Then, the refrigerant in the water tank was cooled to 5 ° C. at a rate of 13 to 4 ° C./hr and kept at 5 ° C. for 8 hours. The temperature (crystallization temperature) and the solidification temperature when the supercooling of the heat storage material composition in the capsule was broken and crystallization was started were measured. Next, the refrigerant is heated to 13 ° C at a rate of 5 to 4 ° C / hr,
For 8 hours. The melting start temperature and the melting end temperature were measured.

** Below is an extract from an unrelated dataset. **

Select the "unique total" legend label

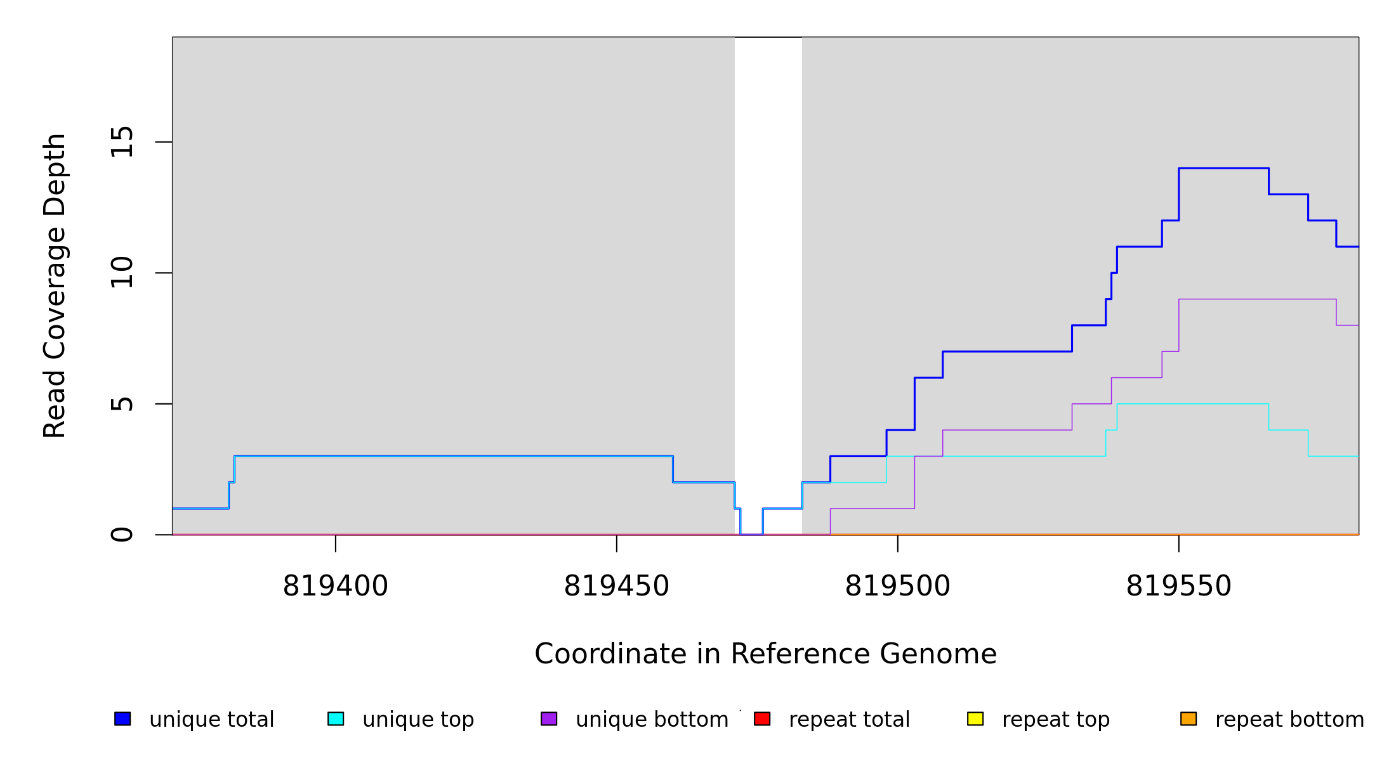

FIG. 1 shows the temperature change (solidification and melting temperature curve) at this time. ΔT was calculated according to the following equation. Table 2 shows the results.
Shown in

[0020]

ΔT = (maximum melting temperature (° C.)) − (Crystallization temperature (° C.))

ΔT is used as an index indicating practicality,
A small ΔT indicates that solidification and melting are easy and practical. Next, the long-term stability performance of the heat storage material composition was evaluated. Each component is blended at the ratio shown in Table 1,
The latent heat of fusion of the sample obtained by stirring and mixing with a mixer until the crosslinked CMC was uniformly dispersed was measured using a differential scanning calorimeter (DSC210 manufactured by Seiko Instruments Inc.). Table 2 shows the latent heat of fusion at this time as the initial heat storage.

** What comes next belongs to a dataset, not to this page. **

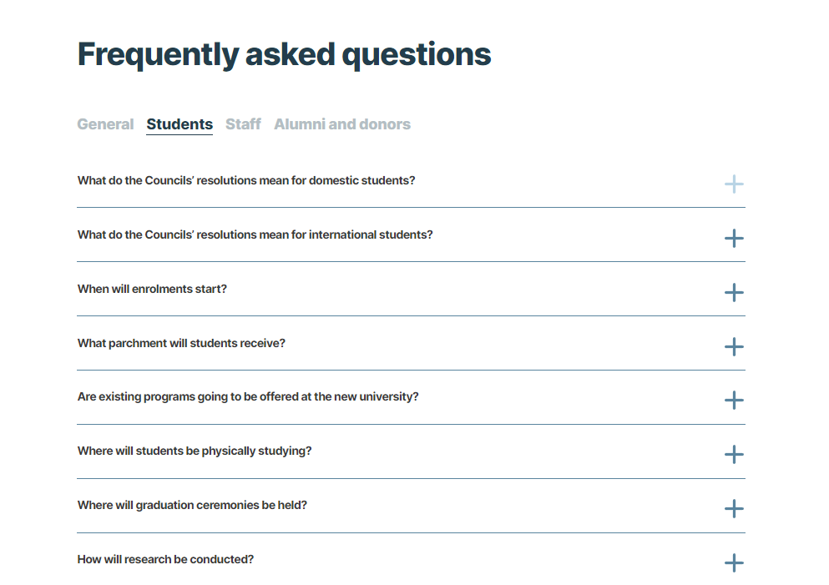The height and width of the screenshot is (585, 829).
Task: Click plus icon beside domestic students question
Action: [733, 184]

Next, about 80 g of the heat storage material composition of Example 1
Was filled into a 50-ml hard glass screw bottle, and five samples were prepared. This sample was placed in a water tank filled with a refrigerant, and the temperature of the refrigerant was rapidly raised and lowered between −5 ° C. and 25 ° C., and solidification and melting were repeated. One cycle was performed for about 3 hours. Coagulation, melting 100 times, 200 times,
Samples repeated 300 times, 400 times and 500 times were taken out of the water tank, and the latent heat of fusion was measured with a differential scanning calorimeter. FIG. 4 shows the results. As shown in FIG.
Latent heat of fusion at the time of repetition is about 35 cal / ml
It can be seen that it is stable without change up to 500 times thereafter. From this result, even if used repeatedly for a long time, 30
It can be seen that a latent heat of fusion of cal / ml or more can be used.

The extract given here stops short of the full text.